Where do you hope to see your brewery in the next 2-3 years?
Always growing. We hope to crack into other markets in Atlantic Canada over the next couple years, as well as a taproom in a more urban centre. We hope to build a strong sense of community with the surrounding areas of our brewery and have a thriving local watering hole.
Let’s get nerdy, tell us about the lovely brewhouse and equipment we can see from the taproom.
We’re rocking a 10 BBL (1200 litre) 2-vessel system from Specific Mechanical in Victoria, British Columbia. We’ve paired it with six 20 BBL (2400 litre) fermentation vessels, to let us rotate through a variety of beers.
Care to share some info on your brewing history (at home or commercially)?
I may have already touched on this in a previous question but; 6 years at PEIBC/Gahan with a variety of roles during my time there. Working in packaging, QC, cellaring/filtration. innovation brewer, shift brewer, to managing the brewing at 5 Gahan pubs. I have actually never homebrewed at home. The first batch of beer I ever made was 5000 litres. Courses at the Institute of Brewing and Distilling, and my graduate research at UPEI helped add to my brewing skill set. I am also an active member of the American Society of Brewing Chemists and have given presentations at conference across North America.
Do you have a favorite beer style, beer, or brewery you enjoy drinking?
Honestly, I love a lot of styles of beer. They all have a place and time to be consumed. But if I were to pick a beer that I could drink forever, it would be Saison DuPont. Its just perfect. Other breweries I really look up to are; Allagash, Oxbow, and Brasserie de la Senne.

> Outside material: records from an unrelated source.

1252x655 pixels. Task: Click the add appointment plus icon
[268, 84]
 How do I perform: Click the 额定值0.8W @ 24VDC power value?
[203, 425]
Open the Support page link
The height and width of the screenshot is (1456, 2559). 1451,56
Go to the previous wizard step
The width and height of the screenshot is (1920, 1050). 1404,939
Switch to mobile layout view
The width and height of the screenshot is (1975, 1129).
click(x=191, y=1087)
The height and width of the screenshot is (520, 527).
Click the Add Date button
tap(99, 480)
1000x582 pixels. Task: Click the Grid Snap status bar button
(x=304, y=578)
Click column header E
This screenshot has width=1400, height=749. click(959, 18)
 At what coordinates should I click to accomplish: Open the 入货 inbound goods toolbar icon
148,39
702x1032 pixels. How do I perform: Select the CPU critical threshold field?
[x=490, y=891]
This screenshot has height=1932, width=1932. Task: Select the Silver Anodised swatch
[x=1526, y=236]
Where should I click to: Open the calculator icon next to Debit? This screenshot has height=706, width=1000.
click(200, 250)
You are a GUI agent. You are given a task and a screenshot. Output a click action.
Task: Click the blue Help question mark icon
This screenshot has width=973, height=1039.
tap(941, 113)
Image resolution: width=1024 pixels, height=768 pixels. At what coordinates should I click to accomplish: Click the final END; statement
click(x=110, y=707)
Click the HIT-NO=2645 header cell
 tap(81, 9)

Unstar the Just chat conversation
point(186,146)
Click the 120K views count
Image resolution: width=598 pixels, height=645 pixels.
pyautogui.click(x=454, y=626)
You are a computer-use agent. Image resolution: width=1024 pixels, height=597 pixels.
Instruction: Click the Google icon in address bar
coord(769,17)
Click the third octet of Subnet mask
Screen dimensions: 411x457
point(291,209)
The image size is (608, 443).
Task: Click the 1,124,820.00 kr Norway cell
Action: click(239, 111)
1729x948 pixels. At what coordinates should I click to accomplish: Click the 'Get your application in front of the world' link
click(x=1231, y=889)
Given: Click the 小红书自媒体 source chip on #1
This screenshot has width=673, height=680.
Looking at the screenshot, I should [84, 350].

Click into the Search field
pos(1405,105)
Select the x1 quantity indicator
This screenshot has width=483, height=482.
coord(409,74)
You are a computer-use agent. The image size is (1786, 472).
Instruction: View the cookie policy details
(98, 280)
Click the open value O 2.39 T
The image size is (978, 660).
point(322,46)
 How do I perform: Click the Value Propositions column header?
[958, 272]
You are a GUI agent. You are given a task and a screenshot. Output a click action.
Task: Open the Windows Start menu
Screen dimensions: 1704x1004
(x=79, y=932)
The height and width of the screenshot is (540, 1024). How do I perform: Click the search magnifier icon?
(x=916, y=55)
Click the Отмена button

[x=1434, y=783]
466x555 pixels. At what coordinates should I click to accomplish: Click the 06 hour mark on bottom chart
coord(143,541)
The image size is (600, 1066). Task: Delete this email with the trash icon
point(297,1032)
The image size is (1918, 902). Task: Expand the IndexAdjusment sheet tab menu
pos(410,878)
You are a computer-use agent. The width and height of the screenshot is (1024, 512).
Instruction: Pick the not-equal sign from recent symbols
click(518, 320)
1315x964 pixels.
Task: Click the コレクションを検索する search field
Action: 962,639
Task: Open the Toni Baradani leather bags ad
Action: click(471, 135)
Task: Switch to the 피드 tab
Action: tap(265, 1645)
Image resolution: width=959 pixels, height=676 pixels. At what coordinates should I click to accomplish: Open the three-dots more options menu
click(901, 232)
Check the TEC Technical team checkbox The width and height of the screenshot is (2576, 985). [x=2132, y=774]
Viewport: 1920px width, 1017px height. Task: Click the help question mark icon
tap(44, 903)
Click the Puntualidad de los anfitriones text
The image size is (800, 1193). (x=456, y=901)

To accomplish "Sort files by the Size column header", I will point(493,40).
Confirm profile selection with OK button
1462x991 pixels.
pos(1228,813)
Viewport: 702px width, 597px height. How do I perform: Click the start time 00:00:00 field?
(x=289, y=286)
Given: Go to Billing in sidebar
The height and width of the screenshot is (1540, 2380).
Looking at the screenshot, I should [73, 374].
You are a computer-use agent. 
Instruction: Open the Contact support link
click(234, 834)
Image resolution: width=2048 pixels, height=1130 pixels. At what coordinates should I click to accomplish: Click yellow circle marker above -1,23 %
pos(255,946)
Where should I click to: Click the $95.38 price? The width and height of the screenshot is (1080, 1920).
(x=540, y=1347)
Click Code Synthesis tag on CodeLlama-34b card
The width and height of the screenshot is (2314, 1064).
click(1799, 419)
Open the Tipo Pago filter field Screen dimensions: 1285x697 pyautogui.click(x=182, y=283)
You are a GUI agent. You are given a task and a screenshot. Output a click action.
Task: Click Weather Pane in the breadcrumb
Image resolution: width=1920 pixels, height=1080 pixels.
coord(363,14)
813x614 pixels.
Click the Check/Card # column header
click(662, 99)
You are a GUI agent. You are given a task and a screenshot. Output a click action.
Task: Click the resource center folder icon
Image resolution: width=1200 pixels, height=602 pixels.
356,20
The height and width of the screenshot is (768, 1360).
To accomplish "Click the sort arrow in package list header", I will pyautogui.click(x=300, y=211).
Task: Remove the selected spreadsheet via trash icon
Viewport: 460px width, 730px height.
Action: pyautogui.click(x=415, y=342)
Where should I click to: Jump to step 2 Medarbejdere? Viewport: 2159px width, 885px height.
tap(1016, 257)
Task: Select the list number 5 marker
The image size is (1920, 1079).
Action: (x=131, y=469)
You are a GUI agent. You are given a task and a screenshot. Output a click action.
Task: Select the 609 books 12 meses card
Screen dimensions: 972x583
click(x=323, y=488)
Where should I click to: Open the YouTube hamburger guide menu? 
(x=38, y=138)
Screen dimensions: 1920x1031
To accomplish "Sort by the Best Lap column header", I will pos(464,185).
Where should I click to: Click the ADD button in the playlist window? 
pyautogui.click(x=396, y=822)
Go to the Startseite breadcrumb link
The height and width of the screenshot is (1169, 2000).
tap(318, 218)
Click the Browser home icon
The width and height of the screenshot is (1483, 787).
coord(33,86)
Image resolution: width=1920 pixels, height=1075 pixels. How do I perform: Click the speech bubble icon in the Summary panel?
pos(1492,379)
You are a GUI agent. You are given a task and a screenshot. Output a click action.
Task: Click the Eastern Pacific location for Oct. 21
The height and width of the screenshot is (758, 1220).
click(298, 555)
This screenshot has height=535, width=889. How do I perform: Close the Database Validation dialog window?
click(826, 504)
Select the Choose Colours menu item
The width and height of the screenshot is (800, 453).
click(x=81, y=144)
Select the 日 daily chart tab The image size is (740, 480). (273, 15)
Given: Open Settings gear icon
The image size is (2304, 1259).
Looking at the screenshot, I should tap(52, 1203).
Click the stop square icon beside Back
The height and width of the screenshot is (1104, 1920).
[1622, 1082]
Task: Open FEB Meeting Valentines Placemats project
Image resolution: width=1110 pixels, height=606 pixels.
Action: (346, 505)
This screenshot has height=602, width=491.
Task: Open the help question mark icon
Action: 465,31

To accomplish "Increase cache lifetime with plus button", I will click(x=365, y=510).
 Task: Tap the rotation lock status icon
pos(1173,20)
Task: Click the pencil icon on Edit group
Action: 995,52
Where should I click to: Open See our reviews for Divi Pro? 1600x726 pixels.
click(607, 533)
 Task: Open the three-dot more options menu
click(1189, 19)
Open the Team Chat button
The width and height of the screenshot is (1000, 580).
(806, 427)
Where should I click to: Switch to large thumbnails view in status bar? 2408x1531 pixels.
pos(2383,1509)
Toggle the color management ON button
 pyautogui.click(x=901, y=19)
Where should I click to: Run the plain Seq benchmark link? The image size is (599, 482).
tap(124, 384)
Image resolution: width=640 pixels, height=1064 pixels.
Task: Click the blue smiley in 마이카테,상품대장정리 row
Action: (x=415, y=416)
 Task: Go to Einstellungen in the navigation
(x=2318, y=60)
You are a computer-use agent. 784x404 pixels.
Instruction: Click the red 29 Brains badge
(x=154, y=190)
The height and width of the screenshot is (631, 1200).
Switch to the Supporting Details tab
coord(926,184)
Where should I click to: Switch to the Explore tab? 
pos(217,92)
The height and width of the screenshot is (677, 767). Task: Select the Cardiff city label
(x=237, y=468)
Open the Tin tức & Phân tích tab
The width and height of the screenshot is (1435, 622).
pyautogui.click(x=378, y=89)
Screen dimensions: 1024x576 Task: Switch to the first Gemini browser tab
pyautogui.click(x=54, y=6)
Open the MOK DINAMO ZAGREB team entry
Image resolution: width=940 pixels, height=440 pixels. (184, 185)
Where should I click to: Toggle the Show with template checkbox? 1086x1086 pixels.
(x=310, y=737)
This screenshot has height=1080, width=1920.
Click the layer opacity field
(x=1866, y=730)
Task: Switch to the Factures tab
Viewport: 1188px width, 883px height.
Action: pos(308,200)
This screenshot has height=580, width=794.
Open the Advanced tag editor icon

How about favourite style or ingredient to brew with?
I like to keep it simple. 1 malt, maybe 2-3 if I’m feeling groovy. And same goes for hops. Adding more ingredients doesn’t necessarily add more complexity to the beer, but can take away from it. At the Lone Oak, I am going to be pushing for local ingredients, so why not showcase what our suppliers/farmers can do. Saisons are my fave to brew.
Congratulations to Dan, Jared, Dillon, and Spencer on Lone Oak Brewing’s opening this weekend. Drop by their place Friday at 4 PM until late to grab your first pint, growlers, and cans of the beer and cider. Keep an eye on their website and Social Media (Fb/Ig/Tw) for their taproom hours and news of their latest releases and pop-ups and takeovers they’ll be holding in the coming days and weeks. Located just a stone’s throw from the Borden-Carleton side of the Confederation Bridge, this will be a great opportunity to highlight the excellent beer and cider available on the Island.